======== Exercise inputs ========
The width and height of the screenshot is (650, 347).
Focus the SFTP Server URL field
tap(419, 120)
========
======== Exercise inputs ========
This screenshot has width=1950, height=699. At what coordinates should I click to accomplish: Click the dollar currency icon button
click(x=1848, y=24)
========
======== Exercise inputs ========
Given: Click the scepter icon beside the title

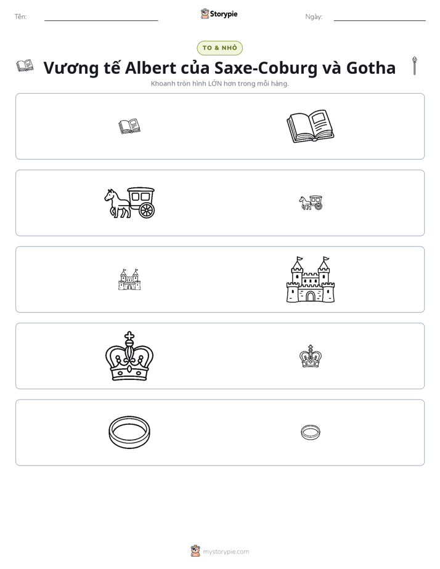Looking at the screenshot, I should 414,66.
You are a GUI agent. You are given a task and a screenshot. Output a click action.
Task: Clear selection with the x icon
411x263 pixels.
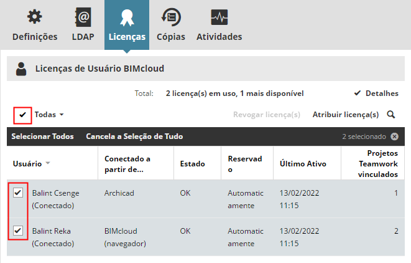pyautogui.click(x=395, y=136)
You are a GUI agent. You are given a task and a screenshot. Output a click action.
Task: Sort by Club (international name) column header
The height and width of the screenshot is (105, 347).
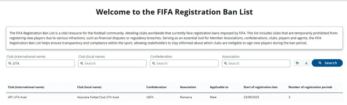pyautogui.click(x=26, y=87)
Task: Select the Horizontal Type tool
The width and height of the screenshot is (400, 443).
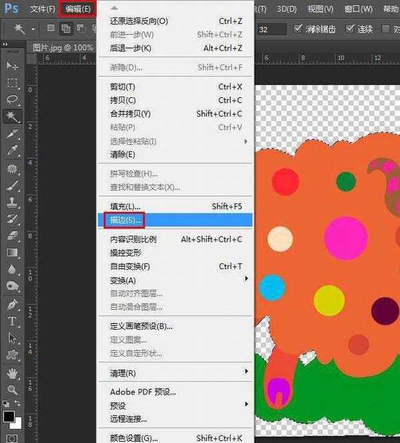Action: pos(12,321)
========
Starting from the line with "Given: Click the" in the records above, repeat each line exactly until you have written the line with "Task: Sort by", then stop; drop the pictures.

Answer section |
Given: Click the scepter icon beside the title

Looking at the screenshot, I should 414,66.
You are a GUI agent. You are given a task and a screenshot. Output a click action.
Task: Clear selection with the x icon
411x263 pixels.
pyautogui.click(x=395, y=136)
You are a GUI agent. You are given a task and a screenshot. Output a click action.
Task: Sort by Club (international name) column header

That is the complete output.